[Exercise] Go through the lines of the material and count the ones with the word "agent". Give that count alone.

[Data]
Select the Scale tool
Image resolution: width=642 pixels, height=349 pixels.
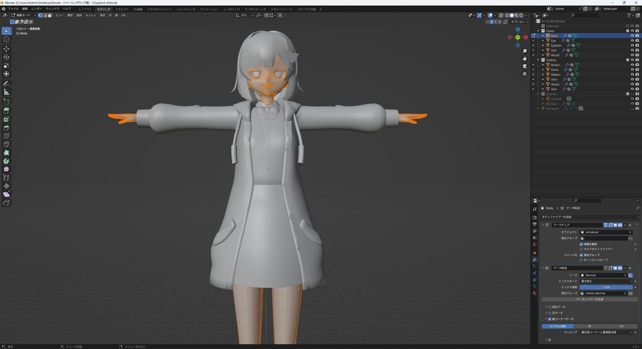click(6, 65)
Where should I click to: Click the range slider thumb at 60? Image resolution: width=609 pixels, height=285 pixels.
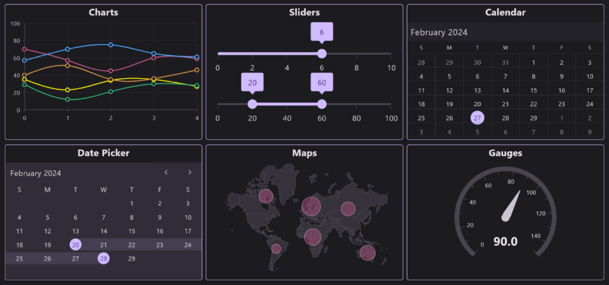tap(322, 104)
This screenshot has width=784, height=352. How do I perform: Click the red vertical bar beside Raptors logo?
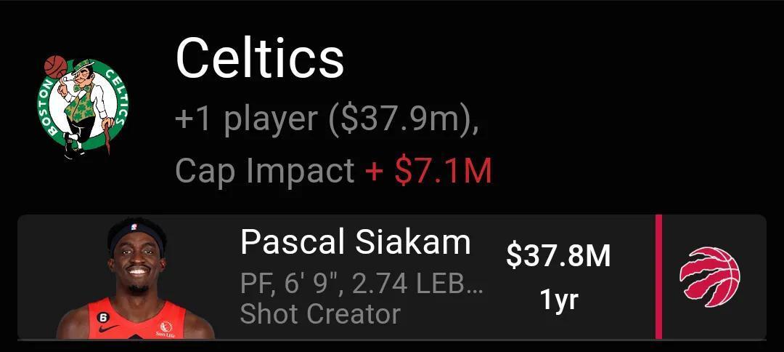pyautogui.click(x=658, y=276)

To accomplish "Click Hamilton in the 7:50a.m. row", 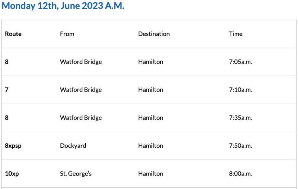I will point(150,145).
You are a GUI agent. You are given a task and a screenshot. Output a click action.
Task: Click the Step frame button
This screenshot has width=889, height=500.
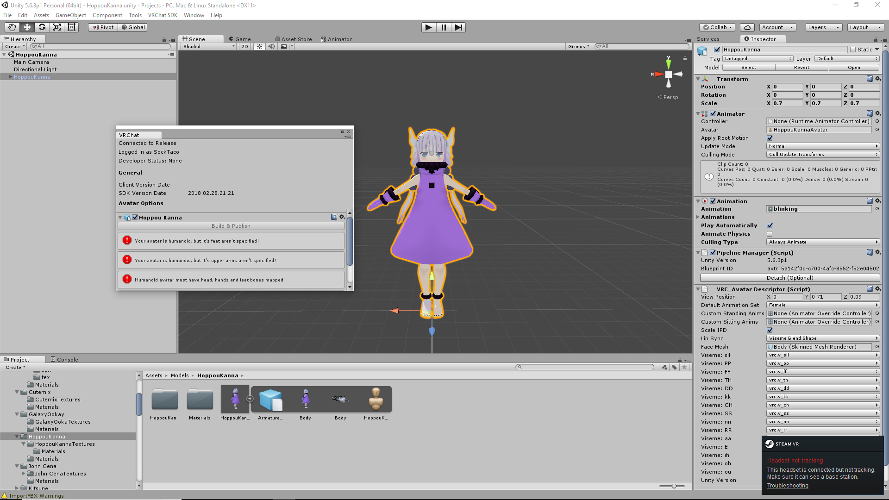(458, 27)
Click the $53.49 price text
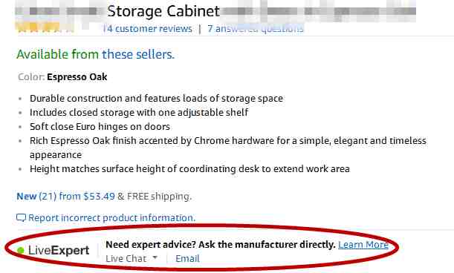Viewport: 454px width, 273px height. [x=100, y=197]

==

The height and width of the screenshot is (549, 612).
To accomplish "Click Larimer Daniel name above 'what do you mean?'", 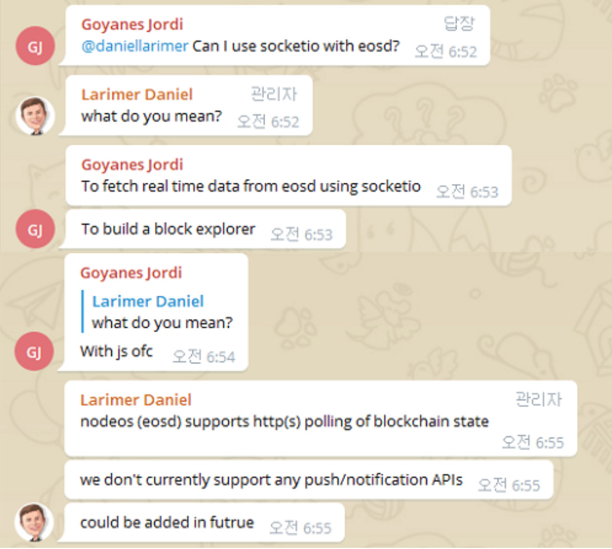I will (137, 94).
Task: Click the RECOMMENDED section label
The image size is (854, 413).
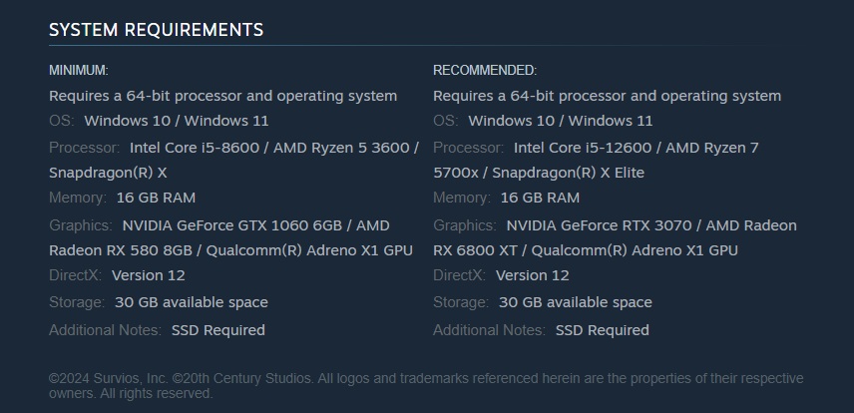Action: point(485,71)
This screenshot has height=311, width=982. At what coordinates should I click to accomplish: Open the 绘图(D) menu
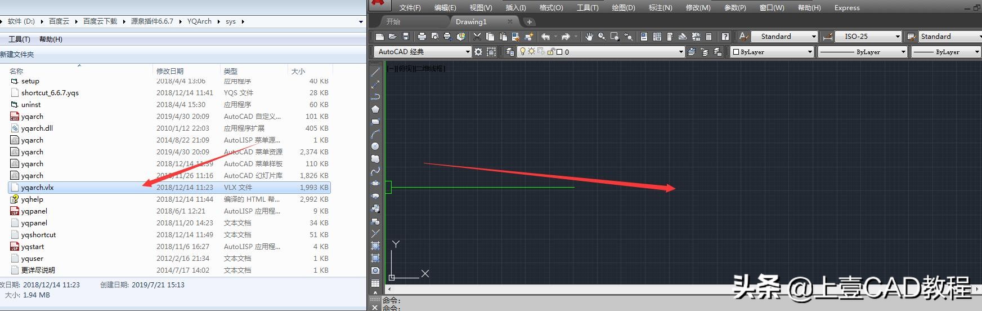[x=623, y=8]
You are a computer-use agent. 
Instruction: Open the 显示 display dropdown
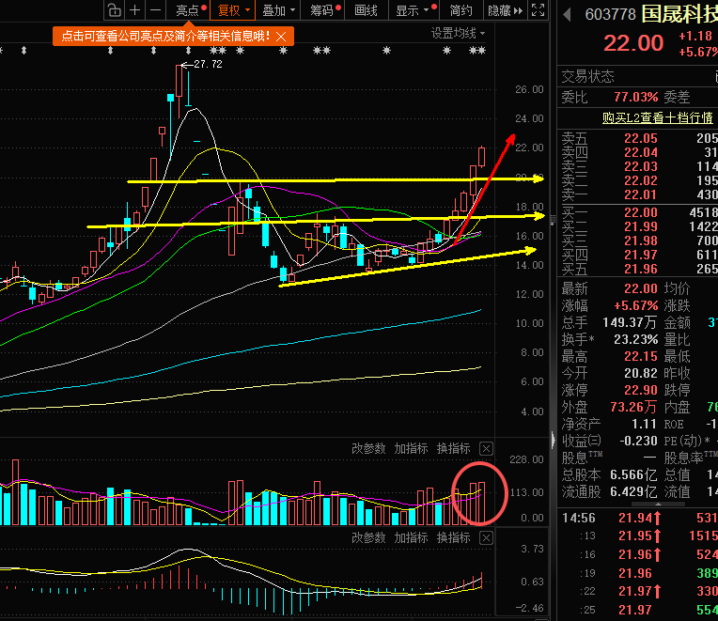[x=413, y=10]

[Solution to this task] 2